Senior Bowl game report: Defensive linemen

January 27, 2015

by Colin Lindsay

Defensive line: Nobody is going to make a tape of the defensive line play at this year’s Senior Bowl as a teaching guide as, with some notable exceptions, the unit really struggled against their offensive counterparts. One of those notable exceptions was Washington DT Danny Shelton, who didn’t make many real impact plays, but wasn’t blocked all that many times either. Part of the problem for Shelton in the Senior Bowl itself was that it appeared that the South team was ready for him; indeed, he was either chipped or outright double-teamed on just about every snap on which he was in the game. For the most part, though, what one saw on Saturday was what one saw from big #95 all week in Mobile. Shelton really jumped off the line on the snap, stayed low and just bounced off blocks; he also showed outstanding lateral agility for a 340-plus pounder as he chased down a couple of outside runs right to the sidelines. Shelton also managed to collapse the pocket on occasion and his motor never stopped, but he really wasn’t able to answer the question whether he’s more than just a run-stuffer who can also contribute as pass rusher. (Yeah, Shelton had 9 sacks in 2014, but 4 came in one game against an FCS opponent, while he only had two total in the Huskies’ Pac-12 schedule). Part of the issue was that Shelton was forced to fight through double teams on just about every play, but at the same time, one didn’t see much in terms of pass-rush spin moves.

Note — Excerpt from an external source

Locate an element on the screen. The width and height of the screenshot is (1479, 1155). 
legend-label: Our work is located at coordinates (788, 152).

At least in terms of impact plays, Shelton was probably outplayed by Carl Davis of Iowa, the game’s other top-ranked DT, who managed to knife into the backfield on 4-5 play when he literally exploded off the snap and was able to really disrupt things. What was a tad disconcerting regarding Davis, though, was that he didn’t do much on plays when his initial surge didn’t get him into the backfield; he struggled at times to hold the point of attack, especially when double-team and didn’t always find the ball. And while he was able to walk his man back into the pocket on several pass rushes, like Shelton didn’t show much in the way of effective pass-rush moves. Auburn’s Gabe Wright also made a couple of plays in the backfield, although he wasn’t really blocked on either, while Louis Trinca-Pasat, Davis’ Iowa teammate, did a nice job spinning out of blocks on occasion, but for the most part, though, it was a long afternoon for this year’s DT group.

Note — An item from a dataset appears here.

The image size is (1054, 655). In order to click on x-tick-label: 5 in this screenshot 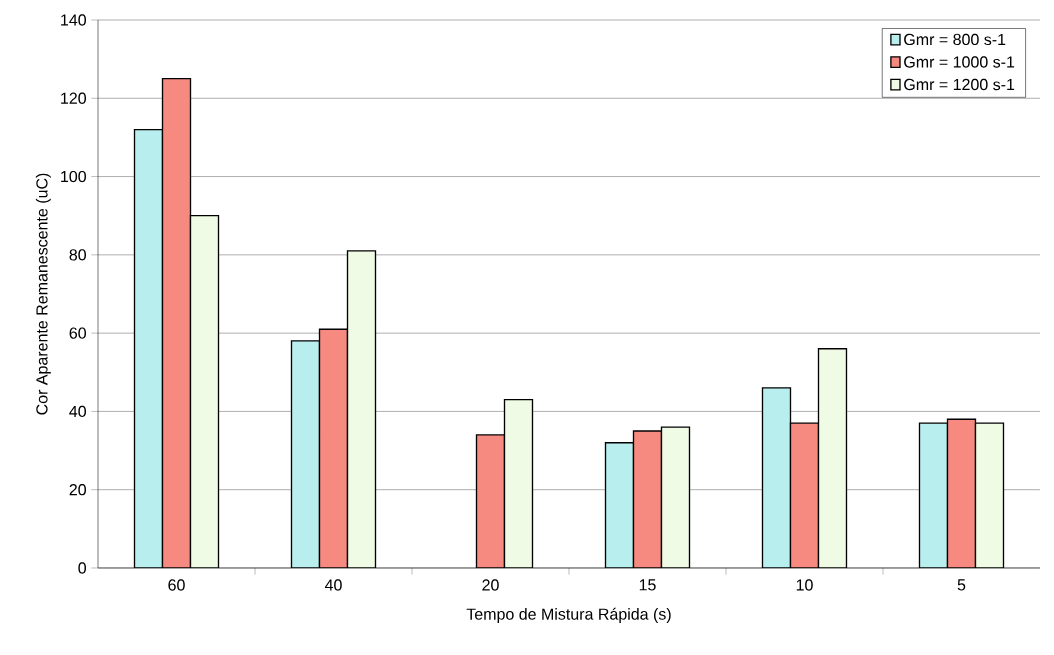, I will do `click(962, 585)`.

There was also something of a mixed bag at DE. Nate Orchard of Utah, for example, had a pretty solid game and didn’t do anything to hurt his grade. Despite being only a tad over 250 pounds, Orchard did a nice job getting off blocks and showed excellent range and effort in pursuit; he also appeared to be a smart player with good instincts and did a nice job reading plays and maintaining gap responsibility. Orchard also displayed strong hands and a heavy punch, along with very good lateral agility including the ability to plant and change direction with losing much in the way in the momentum. Overall, Orchard did a nice job working his way into the pocket and finished the game with a couple of QB pressures. What scouts are not going to see, however, from Orchard when they review the game tapes is that extra gear to just blow past OTs to the outside. In fact, he did get to the edge a couple of times, but the opposing DTs were able to recover just enough to reach out and push him past the QB.

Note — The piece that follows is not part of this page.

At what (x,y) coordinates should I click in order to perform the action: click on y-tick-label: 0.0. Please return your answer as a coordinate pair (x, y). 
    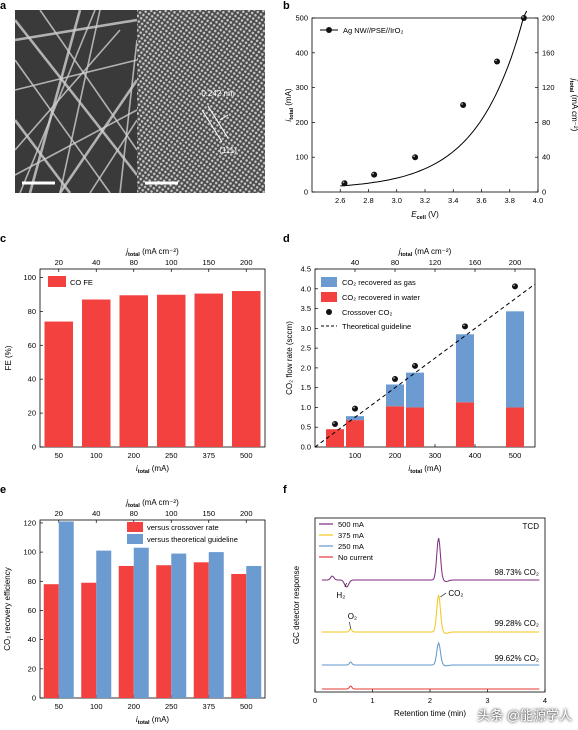
    Looking at the image, I should click on (306, 448).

There was a similar story for Preston Smith of Mississippi State, who like Orchard, didn’t appear quick enough to run past anyone, but did show a nice array of swim moves and crossover steps and also was impressive enough working his way to the pocket and in the end was the only DL on the day to be credited with a sack, which for the record also resulted in a forced fumble. Stanford 5-tech DE Henry Anderson also had a quietly impressive day despite being miscast as a 4-3 DE in the Senior Bowl. Anderson worked hard and showed some solid technique as he was able to get into a craese and force his way to the QB on several occasions.

In the end, though, the most impressive pass-rushing DE in the Senior Bowl may been Deion Barnes of Penn State, who showed a nice burst, more than a little wiggle, and the dip and strength to maintain leverage when crashing the edge. For the record, several of the hybrid DE/OLBs in Mobile who lined up mostly at LB, including Missouri’s Markus Golden, Hau’oil Kikaha of Washington and Lynden Trail of Norfolk State, all looked much better when given a few snaps as a down DE and given the opportunity to just attack the pocket.

At the same time, there were a several DEs that maybe shoudda just stood in bed. UCLA’s Owamagbe Odighizuwa, for example, looked like he was literally shot out of a cannon coming off the snap, but then looked like he’d run into a brick wall whenever he was engaged by an opposing offensive lineman. Same story for Trey Flowers of Arkansas who still hasn’t gotten off a block in the actual Senior Bowl game, while Kentucky’s Za’Darius Smith did get into the backfield on a couple of plays, but only when he was able to beat the block of a TE or wasn’t covered at all.